On September 29, the Day of Remembrance for the Babyn Yar tragedy, a memorial concert was held at the National Philharmonic of Ukraine, performed by the National Symphony Orchestra of Ukraine. For the first time, the updated version of Symphony No. 1 “In Memory of the Martyrs of Babyn Yar” by Dmytro Klebanov was presented to a wide audience.
The event was attended by Taras Shevchenko, Deputy Minister for European Integration, and foreign diplomats.

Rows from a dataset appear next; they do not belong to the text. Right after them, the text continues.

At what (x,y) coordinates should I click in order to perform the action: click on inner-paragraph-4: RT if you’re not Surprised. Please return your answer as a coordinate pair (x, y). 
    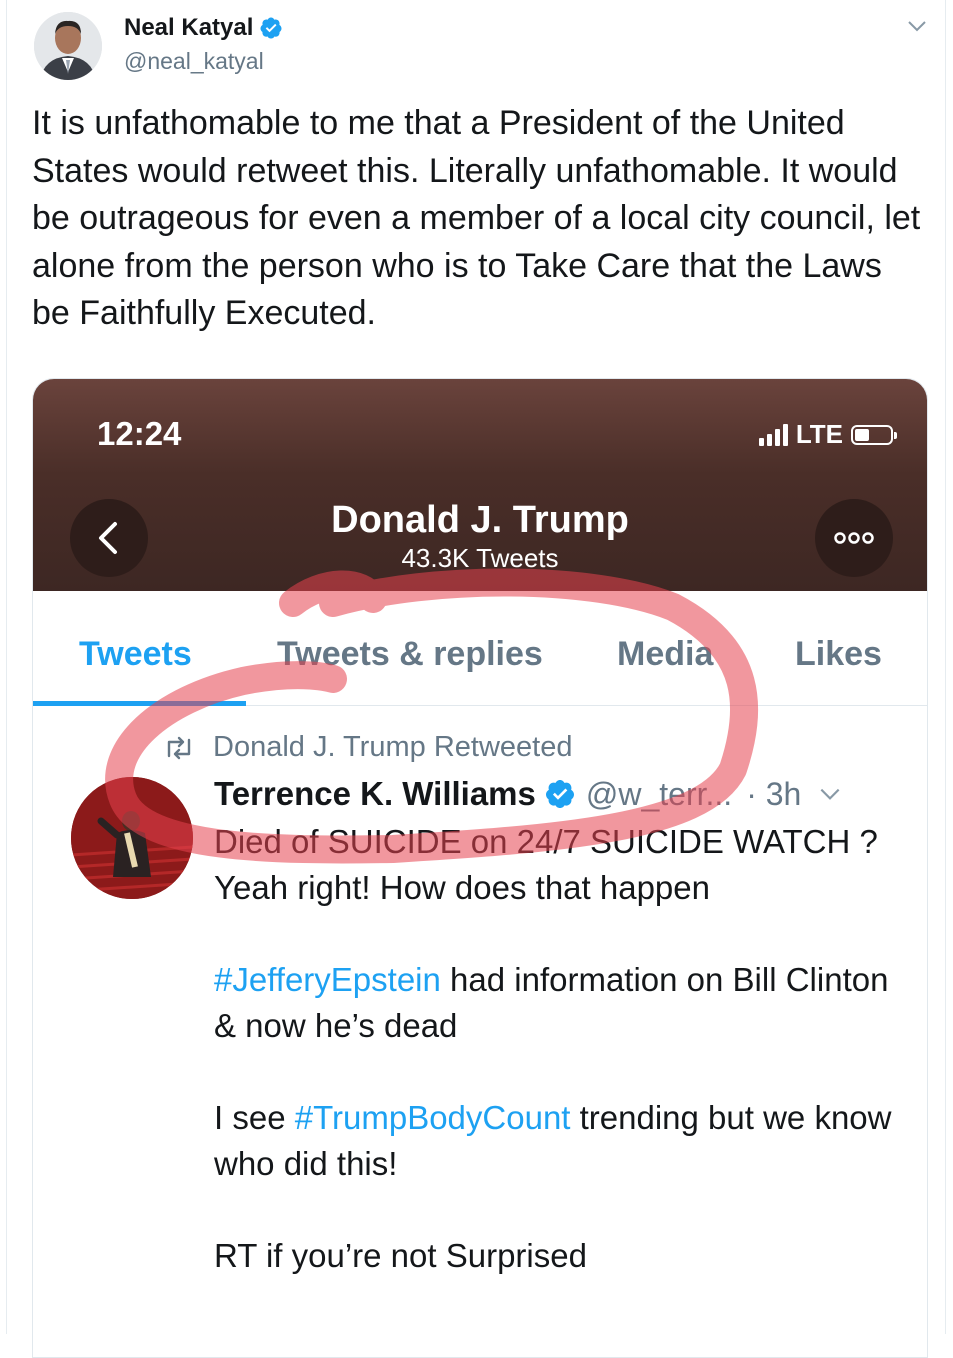
    Looking at the image, I should click on (400, 1256).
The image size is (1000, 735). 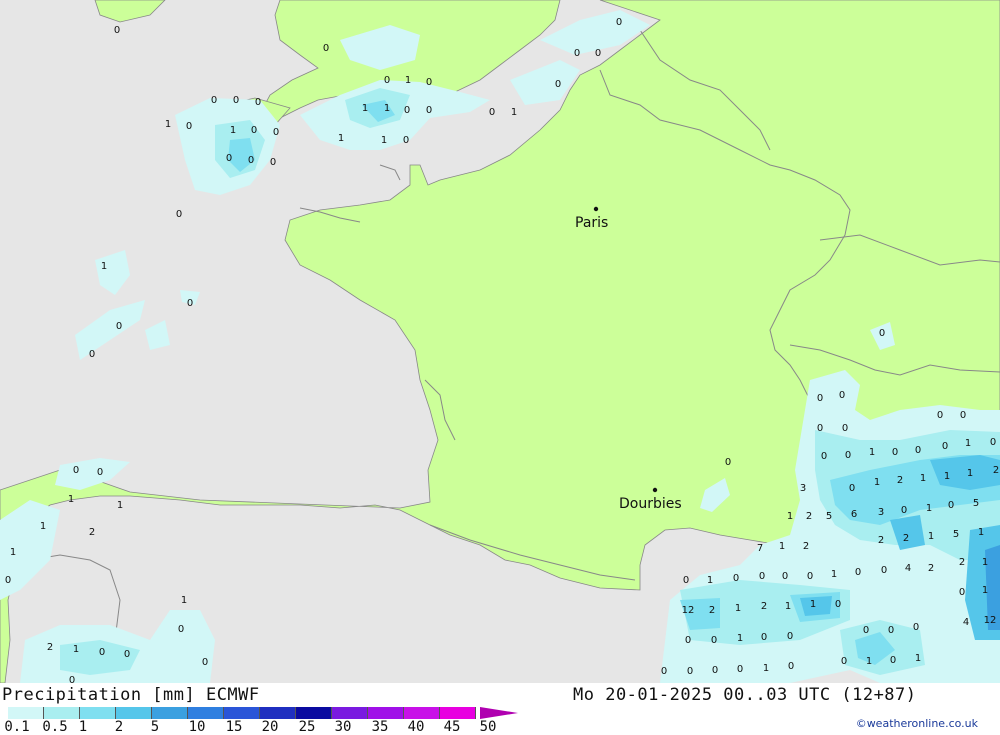 I want to click on credit-link: ©weatheronline.co.uk, so click(x=917, y=724).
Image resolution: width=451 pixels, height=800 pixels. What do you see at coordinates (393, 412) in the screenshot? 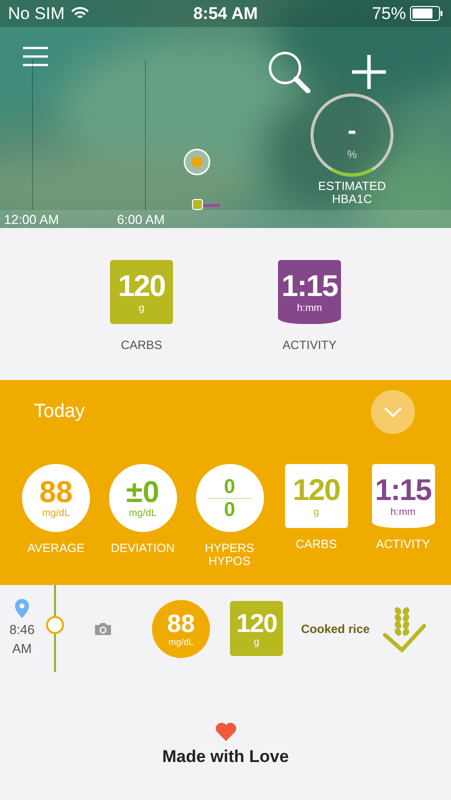
I see `chevron-down-icon` at bounding box center [393, 412].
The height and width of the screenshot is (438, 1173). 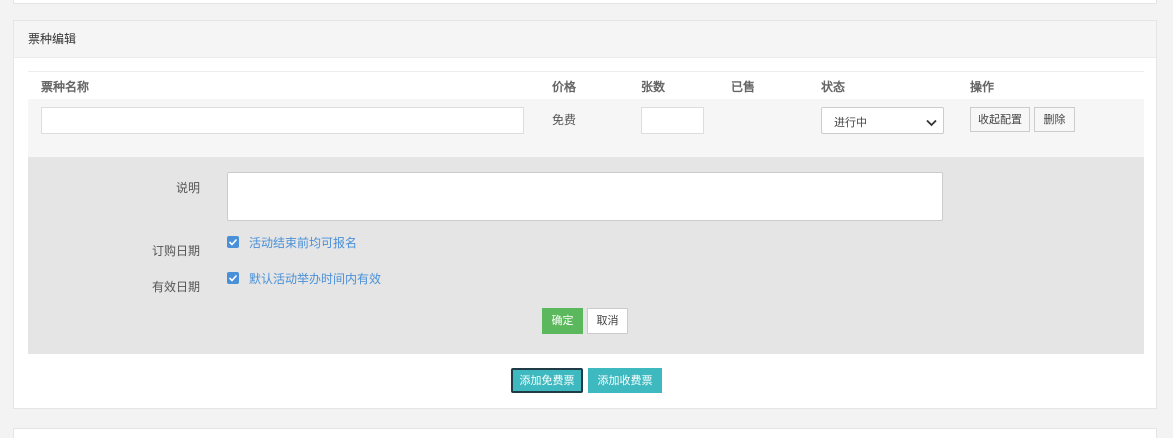 I want to click on order-date-checkbox, so click(x=233, y=242).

Dmytro Klebanov — a Ukrainian composer of Jewish descent. He completed his work in memory of the victims of Babyn Yar in 1945. It is the first symphony in the world about the Holocaust. However, during the composer’s lifetime, the piece was performed only once, in 1947, in Kharkiv. After that, the symphony was banned, planned performances were canceled, and the composer was accused of formalism.
It was only with the onset of the Thaw in the USSR that performances of the work became possible again. In the late 1980s, conductor Ihor Ihor Blazhkov and the State Symphony Orchestra performed the symphony in Kyiv, and in 2011, it was played in Kharkiv by the Kharkiv National University of Arts. However, both performances were not perfect, as the composer’s manuscript was unavailable, and the musicians used a score copy with numerous mistakes.
In 2024, thanks to the joint efforts of the National Historical Memorial Reserve “Babyn Yar,” Kharkiv National University of Arts – where Dmytro Klebanov taught for many years — and representatives of the musical community, it was possible to obtain a photocopy of the original manuscript and a more accurate handwritten copy. These materials revealed that the composer made significant revisions to the score even after the premiere. Ukrainian composer Oleksandr Shchetynskyi took on the editing and preparation of the musical material for performance.
Symphony No. 1 “In Memory of the Martyrs of Babyn Yar” is rich in the folklore of two peoples — Jewish and Ukrainian — making it a previously unknown masterpiece that leaves Ukrainian music history incomplete without it.